Excerpted from an article in Magill’s Survey of American Literature, Revised Edition

First published: 1997

Type of work: Poetry

The Work

Glenn discovered the drama of prep sports in the early 1990’s when Lincoln High School felt the impact of Stephon Marbury, a point guard of considerable talent who guided Lincoln to a state championship and would go on to an All-Star career in the National Basketball Association. Most obviously, Jump Ball draws on the roller coaster emotions of that experience—the Tigers of fictitious Tower High School ride the talents of point guard Garrett James to position themselves for a run at a state title. Among the voices of the Tower players and fans, Glenn juxtaposes broadcast accounts of pivotal games, providing not only a linear thread to the anthology but exploiting as well the pulsing suspense inherent in any championship season. The reader is caught up by the persuasive tension of the unfolding season. Here, voices recur as the season plays out, and characters are given nuance. For instance, readers follow a hopeless crush that a female student manager has for one of the players; one player’s ill-advised decision to play despite a bad heart; a player’s struggle to conceal the depths of his family’s poverty and his own homelessness; and the aching loneliness of a coach’s wife.

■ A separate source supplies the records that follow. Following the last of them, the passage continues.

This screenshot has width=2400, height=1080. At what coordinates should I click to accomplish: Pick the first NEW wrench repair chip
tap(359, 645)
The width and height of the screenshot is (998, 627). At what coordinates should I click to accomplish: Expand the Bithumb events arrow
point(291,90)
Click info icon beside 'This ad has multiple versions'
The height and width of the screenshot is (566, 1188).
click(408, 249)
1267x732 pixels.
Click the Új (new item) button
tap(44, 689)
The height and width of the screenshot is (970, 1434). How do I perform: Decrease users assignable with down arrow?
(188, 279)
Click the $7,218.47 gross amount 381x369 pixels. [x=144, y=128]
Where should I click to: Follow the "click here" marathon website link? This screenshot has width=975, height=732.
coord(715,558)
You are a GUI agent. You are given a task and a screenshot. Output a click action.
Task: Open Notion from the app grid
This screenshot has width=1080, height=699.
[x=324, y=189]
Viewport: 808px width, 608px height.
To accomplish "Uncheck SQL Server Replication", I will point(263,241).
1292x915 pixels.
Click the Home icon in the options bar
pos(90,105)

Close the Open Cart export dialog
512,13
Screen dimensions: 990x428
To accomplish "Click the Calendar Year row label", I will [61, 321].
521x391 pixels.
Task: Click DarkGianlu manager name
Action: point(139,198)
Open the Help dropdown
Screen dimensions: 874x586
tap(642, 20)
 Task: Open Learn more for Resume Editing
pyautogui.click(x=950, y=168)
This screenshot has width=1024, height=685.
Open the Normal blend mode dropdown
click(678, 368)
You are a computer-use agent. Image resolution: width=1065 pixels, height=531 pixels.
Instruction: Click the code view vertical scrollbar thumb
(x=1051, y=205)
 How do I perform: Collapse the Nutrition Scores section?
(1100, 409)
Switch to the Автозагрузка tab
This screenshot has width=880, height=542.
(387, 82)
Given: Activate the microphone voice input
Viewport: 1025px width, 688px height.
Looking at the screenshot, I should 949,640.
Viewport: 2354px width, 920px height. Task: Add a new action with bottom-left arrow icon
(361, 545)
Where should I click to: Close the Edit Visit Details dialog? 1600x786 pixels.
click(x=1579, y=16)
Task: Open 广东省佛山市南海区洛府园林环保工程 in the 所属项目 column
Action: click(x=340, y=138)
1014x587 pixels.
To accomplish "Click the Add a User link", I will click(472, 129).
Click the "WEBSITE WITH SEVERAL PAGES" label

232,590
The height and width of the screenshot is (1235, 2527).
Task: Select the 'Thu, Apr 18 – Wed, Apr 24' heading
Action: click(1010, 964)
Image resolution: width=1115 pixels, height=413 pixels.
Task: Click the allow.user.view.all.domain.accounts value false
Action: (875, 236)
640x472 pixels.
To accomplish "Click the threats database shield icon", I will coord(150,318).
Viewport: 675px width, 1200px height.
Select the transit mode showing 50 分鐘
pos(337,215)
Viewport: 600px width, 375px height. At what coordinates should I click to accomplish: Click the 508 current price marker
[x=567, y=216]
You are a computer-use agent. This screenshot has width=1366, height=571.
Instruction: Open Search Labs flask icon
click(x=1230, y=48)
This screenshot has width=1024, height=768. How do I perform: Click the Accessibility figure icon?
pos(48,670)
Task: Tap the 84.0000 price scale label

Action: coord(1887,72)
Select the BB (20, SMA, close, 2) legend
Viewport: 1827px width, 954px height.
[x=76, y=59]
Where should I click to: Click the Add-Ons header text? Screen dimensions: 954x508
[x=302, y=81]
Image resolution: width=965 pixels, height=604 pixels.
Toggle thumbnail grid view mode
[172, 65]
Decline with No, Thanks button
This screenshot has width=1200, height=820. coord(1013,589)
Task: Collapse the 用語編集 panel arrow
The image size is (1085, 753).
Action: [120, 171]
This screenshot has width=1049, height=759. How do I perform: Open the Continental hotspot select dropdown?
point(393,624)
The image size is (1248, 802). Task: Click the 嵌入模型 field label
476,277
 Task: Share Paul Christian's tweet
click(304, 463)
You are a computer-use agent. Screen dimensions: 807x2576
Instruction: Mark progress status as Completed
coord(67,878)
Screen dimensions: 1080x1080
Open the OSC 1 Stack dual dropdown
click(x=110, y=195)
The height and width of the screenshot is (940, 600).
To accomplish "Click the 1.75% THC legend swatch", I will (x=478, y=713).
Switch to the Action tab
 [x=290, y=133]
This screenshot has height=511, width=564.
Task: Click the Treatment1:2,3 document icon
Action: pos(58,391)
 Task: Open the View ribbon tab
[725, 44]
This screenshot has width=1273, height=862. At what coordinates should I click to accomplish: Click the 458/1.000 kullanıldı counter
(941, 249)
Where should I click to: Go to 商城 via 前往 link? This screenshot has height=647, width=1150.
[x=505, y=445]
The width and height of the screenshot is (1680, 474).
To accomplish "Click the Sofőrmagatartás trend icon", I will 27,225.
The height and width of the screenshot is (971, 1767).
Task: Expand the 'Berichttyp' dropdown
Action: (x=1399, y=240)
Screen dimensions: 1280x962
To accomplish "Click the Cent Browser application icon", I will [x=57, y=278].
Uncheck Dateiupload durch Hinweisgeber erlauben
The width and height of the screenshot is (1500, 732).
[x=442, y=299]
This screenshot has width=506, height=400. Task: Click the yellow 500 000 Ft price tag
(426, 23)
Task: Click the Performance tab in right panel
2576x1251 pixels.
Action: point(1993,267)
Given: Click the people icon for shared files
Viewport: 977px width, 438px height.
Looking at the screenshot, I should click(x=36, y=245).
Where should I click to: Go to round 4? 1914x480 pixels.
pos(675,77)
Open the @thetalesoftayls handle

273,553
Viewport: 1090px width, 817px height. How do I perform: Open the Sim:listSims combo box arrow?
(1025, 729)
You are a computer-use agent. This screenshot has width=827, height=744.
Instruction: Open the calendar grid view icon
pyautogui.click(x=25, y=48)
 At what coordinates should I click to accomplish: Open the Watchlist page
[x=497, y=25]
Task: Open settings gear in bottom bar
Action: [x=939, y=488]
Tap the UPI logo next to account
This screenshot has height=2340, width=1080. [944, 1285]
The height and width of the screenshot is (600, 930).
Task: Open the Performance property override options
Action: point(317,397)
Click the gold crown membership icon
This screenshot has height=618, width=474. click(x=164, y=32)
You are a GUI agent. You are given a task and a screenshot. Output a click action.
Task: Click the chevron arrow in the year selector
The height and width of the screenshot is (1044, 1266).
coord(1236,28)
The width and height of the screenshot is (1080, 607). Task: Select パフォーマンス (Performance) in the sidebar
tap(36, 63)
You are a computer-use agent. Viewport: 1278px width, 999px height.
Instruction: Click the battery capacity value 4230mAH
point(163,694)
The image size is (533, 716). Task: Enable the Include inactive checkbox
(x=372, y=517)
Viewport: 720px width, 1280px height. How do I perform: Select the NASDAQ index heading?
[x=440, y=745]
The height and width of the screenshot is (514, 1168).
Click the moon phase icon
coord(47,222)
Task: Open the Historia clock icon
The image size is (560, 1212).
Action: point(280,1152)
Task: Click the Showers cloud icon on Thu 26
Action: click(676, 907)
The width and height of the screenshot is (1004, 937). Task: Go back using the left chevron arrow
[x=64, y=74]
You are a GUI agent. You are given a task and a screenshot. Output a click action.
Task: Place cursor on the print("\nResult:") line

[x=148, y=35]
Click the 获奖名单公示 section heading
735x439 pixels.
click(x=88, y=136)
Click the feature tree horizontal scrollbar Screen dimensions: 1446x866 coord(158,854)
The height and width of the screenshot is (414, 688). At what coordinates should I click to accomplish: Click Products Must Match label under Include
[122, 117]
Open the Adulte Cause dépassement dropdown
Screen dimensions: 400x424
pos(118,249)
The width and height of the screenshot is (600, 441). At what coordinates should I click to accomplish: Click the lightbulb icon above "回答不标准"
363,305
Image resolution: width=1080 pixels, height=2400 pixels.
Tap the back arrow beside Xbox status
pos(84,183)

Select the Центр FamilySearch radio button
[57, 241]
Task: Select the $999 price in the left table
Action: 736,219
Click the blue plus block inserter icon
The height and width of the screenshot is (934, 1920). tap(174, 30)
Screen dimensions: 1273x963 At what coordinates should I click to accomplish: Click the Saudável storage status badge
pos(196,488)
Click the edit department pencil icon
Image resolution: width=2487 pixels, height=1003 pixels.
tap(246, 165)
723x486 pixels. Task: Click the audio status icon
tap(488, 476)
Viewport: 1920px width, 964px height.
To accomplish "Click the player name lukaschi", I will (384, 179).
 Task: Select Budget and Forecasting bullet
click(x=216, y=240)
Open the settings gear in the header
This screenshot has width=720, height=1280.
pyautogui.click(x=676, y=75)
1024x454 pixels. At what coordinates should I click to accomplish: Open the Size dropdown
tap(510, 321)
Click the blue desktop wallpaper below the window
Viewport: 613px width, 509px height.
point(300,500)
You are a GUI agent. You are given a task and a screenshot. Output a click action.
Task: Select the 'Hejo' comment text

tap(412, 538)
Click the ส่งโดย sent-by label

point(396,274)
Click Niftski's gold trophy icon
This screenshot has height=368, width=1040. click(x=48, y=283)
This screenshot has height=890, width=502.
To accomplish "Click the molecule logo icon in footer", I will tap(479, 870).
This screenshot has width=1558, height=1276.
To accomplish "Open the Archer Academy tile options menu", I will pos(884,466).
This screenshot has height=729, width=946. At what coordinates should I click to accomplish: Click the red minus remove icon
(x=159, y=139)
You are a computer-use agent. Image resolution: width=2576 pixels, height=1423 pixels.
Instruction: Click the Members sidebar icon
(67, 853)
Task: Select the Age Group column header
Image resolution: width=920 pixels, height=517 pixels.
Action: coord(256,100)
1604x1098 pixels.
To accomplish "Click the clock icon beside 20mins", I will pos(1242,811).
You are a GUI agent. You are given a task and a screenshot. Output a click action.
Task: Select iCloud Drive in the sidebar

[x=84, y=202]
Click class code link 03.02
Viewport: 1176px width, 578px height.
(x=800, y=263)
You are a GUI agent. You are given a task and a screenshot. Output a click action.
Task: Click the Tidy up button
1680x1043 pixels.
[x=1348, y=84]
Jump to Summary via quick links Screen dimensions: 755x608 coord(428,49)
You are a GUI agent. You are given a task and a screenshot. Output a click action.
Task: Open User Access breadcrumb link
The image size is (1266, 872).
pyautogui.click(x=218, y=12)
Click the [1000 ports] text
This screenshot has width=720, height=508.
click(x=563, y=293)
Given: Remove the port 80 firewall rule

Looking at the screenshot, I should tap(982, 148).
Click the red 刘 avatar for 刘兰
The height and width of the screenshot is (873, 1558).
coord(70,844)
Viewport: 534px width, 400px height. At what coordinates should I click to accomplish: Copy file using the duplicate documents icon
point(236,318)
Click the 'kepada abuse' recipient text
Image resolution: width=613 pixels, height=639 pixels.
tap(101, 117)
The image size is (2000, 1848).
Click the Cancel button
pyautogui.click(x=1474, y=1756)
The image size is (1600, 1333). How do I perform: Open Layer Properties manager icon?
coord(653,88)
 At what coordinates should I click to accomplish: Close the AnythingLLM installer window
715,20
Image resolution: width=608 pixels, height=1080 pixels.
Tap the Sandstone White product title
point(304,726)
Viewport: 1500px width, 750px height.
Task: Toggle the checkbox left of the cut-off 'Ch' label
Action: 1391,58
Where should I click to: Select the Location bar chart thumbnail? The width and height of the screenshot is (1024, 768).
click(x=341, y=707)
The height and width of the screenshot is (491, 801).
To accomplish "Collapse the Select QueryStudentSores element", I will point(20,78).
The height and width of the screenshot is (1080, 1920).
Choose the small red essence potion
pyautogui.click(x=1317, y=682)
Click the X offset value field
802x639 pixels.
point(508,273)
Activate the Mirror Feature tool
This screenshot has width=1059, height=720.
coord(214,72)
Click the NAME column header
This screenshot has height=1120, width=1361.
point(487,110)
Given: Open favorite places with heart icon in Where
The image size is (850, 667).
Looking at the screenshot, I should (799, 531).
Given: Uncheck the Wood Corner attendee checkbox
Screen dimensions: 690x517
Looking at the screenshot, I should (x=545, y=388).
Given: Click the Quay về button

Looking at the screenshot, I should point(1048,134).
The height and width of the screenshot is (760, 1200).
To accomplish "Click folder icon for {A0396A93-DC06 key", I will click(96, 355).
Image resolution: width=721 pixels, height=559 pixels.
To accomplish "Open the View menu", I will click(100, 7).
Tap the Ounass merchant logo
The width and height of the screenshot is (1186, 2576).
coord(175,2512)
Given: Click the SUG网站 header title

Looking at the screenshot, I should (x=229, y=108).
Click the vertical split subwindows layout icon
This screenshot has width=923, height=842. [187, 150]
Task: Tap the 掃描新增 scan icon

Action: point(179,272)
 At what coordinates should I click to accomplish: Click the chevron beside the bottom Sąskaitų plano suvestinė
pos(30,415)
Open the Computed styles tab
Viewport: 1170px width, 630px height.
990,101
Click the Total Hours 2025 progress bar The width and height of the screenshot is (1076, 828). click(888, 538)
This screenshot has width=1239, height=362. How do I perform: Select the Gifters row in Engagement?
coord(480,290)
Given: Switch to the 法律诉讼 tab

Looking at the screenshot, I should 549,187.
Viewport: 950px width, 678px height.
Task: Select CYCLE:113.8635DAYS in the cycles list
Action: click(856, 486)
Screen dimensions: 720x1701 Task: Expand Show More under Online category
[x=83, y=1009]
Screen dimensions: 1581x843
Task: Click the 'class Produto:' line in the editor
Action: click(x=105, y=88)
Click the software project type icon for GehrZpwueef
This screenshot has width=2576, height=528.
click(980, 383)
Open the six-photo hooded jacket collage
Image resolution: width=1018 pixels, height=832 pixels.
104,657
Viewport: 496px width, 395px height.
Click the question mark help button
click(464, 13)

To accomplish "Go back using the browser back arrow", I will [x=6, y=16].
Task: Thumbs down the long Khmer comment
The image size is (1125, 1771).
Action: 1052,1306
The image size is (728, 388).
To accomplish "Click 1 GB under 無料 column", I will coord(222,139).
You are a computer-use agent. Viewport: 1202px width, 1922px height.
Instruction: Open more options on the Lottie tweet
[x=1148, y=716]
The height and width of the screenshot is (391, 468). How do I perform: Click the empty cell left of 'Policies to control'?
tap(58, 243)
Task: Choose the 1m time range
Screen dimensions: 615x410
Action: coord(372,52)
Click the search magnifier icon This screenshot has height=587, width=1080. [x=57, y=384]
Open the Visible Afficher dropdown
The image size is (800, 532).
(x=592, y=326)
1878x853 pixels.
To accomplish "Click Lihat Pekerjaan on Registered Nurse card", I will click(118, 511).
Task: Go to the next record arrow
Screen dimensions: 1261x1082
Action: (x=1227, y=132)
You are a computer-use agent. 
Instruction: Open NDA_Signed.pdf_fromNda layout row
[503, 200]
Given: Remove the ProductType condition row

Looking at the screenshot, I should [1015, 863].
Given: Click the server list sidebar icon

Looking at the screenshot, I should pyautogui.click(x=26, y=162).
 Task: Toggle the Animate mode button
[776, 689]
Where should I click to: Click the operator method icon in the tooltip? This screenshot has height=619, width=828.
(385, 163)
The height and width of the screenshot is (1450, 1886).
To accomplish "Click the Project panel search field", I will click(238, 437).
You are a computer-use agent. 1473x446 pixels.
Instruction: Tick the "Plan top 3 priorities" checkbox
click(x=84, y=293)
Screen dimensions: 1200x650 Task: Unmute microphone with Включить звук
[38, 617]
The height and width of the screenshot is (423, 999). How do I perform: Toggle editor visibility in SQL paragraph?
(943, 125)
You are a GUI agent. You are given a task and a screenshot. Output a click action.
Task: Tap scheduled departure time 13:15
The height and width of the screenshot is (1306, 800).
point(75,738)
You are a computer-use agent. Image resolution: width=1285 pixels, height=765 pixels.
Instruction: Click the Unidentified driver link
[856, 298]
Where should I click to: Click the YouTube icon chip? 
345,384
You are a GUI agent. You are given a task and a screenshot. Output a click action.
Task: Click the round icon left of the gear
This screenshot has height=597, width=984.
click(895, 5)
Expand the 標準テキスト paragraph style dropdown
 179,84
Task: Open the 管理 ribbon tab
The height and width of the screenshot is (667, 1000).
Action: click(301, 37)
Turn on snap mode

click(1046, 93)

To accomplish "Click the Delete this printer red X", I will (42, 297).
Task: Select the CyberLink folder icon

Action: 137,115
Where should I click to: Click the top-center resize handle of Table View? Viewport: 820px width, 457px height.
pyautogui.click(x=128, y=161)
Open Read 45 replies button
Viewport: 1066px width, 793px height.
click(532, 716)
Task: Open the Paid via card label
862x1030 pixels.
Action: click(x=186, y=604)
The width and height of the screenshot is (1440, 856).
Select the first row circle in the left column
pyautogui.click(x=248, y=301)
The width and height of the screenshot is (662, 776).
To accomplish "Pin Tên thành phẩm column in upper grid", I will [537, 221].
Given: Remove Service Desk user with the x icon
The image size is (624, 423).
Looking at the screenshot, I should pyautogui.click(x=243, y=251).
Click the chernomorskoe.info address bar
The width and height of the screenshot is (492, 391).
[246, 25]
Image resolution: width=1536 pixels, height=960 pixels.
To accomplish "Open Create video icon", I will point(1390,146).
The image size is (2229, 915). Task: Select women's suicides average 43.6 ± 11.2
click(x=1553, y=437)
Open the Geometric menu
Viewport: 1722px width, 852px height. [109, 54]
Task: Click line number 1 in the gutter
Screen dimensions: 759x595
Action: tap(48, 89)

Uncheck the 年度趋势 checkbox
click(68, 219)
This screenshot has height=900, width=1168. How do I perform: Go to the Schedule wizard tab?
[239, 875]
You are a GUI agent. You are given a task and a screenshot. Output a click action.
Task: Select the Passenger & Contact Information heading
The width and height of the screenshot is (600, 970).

Glenn deploys his characters to assess the cult of the jock that arguably has come to challenge academics in high school education. He explores the mental stamina and emotional register of the athletes themselves; the pressure to win despite the clichés that sports is not about the score; the jealousy that star players generate not only among students but also among teammates; the distaste some teachers feel for the glorification of game playing; and the dreams that such success engenders in lesser others who see the single talented star as validation that dreaming is not unrealistic. More dramatically, in stepping inside the heads of gifted players, Glenn anatomizes the magic of sports itself, the thoughts of those who so effortlessly work the visual spectacle of sports performance. Glenn explores what it means to be “alone, alive, above the rim, above the arena.”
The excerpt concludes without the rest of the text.